Personal information
- Date of birth: 20 March 1996 (age 30)
- Place of birth: Montfermeil, France
- Height: 1.79 m (5 ft 10 in)
- Position: Midfielder

Team information
- Current team: Zira
- Number: 93

Youth career
- 2004–2011: Livry Gargan
- 2011–2013: Auxerre

Senior career*
- Years: Team / Apps / (Gls)
- 2013–2015: Auxerre B / 37 / (1)
- 2015–2018: Auxerre / 64 / (2)
- 2018–2020: Chamois Niortais B / 4 / (0)
- 2018–2021: Chamois Niortais / 40 / (3)
- 2021–2022: Fuenlabrada / 18 / (2)
- 2022: CF Rayo Majadahonda / 7 / (0)
- 2023: Kauno Žalgiris / 21 / (2)
- 2023: Hapoel Afula / 12 / (1)
- 2024–2025: Shamakhi / 29 / (8)
- 2025–: Zira / 24 / (3)

International career
- 2016: France U20 / 6 / (0)

= Brahim Konaté =

French footballer (born 1996)

Brahim Konaté (born 20 March 1996) is a French footballer who plays as a central midfielder or attacking midfielder for Zira in the Azerbaijan Premier League.

==Personal life==
Brahim Konaté was born in Montfermeil, in the northeastern suburbs of Paris.

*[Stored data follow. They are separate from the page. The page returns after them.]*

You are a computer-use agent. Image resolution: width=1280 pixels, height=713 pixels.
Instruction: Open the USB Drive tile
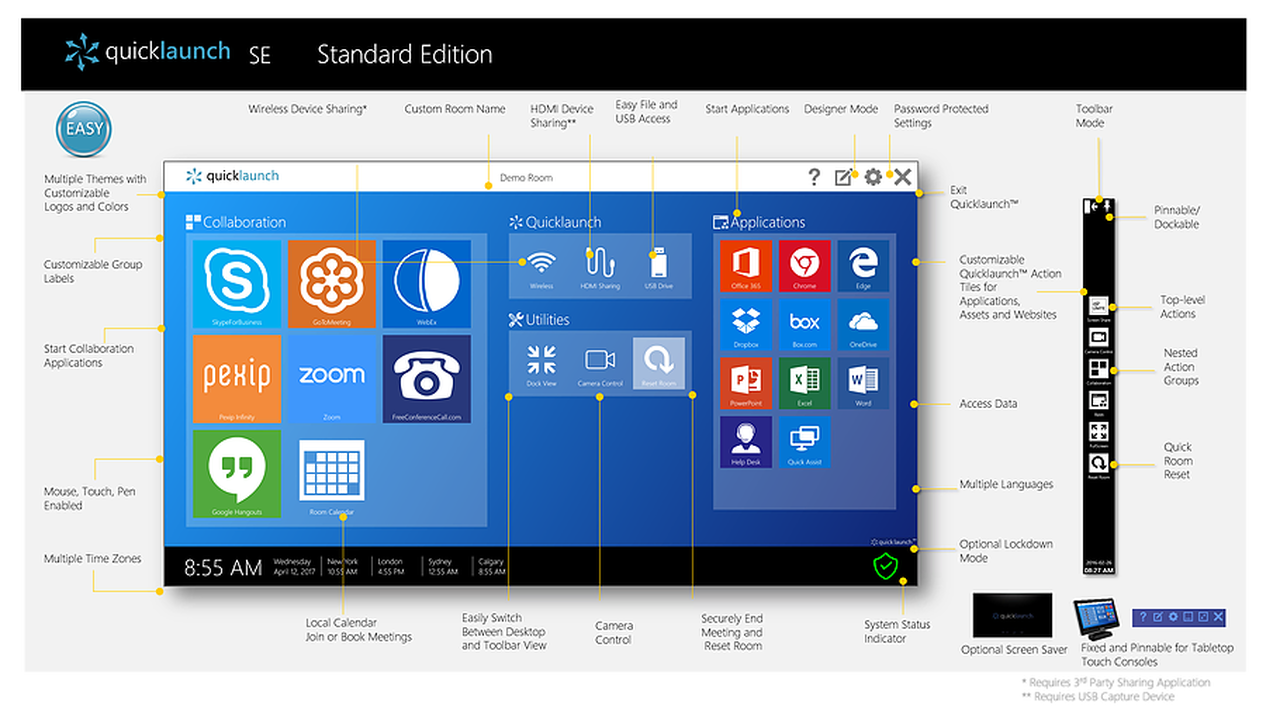[x=658, y=266]
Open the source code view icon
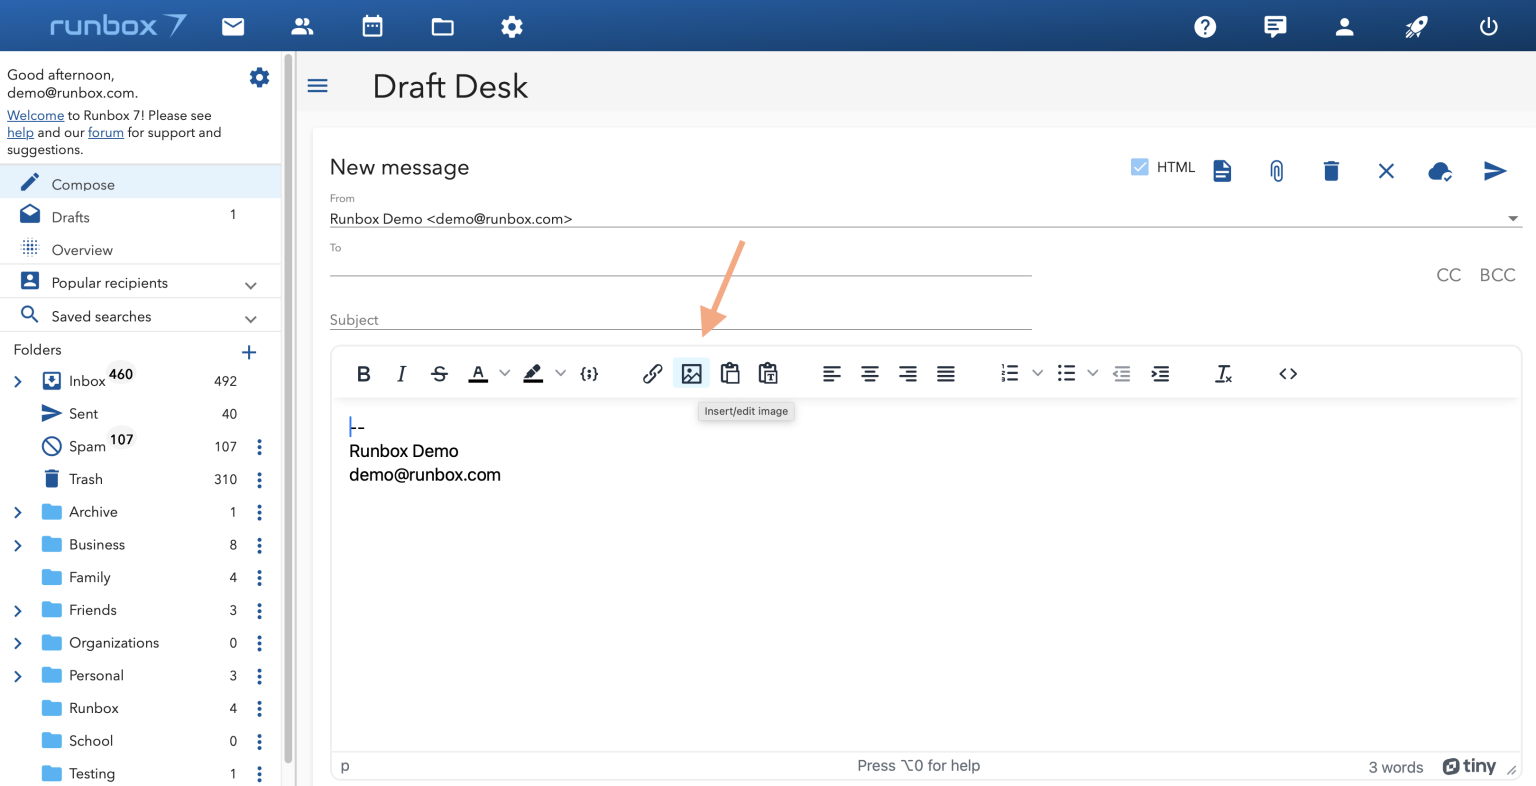The width and height of the screenshot is (1536, 786). pos(1288,374)
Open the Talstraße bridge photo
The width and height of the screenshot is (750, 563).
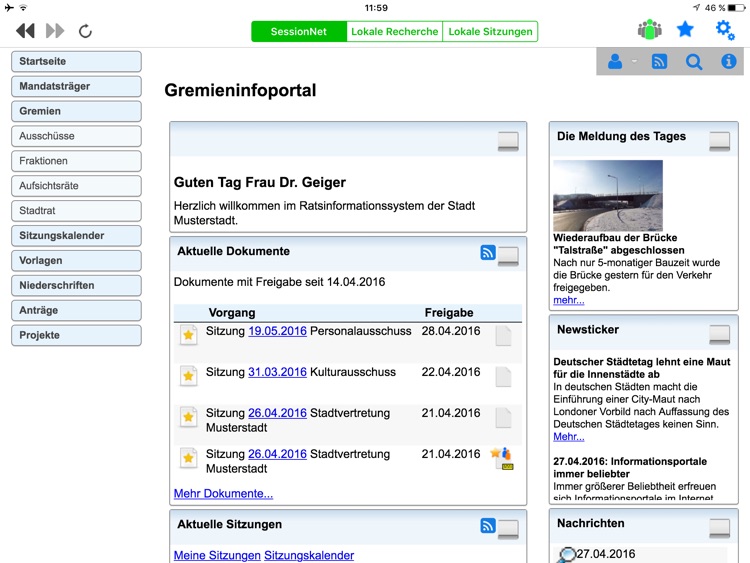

He holds French and Malian nationalities.

==Club career==
An AJ Auxerre youth graduate, Konaté played for two seasons as a senior with the reserves before making his first team debut on 18 September 2015, starting in a 1–0 Ligue 2 home win over Chamois Niortais.

Konaté scored his first professional goal on 6 November 2015, but in a 1–2 home loss against RC Lens. In 2018, he moved to fellow second division side Niort.

On 31 August 2021, free agent Konaté moved abroad and signed a one-year contract with Spanish Segunda División side CF Fuenlabrada.

=== FK Kauno Žalgiris ===
On 14 February 2023 was announced that player signed with lithuanian club Kauno Žalgiris.

On 10 August 2023 signed for Hapoel Afula.

=== Shamakhi FK ===
On 26 May 2025, Konaté did not extend his expiring contract with Shamakhi and left the club.

==International career==
Konaté is a youth international with the France U20s.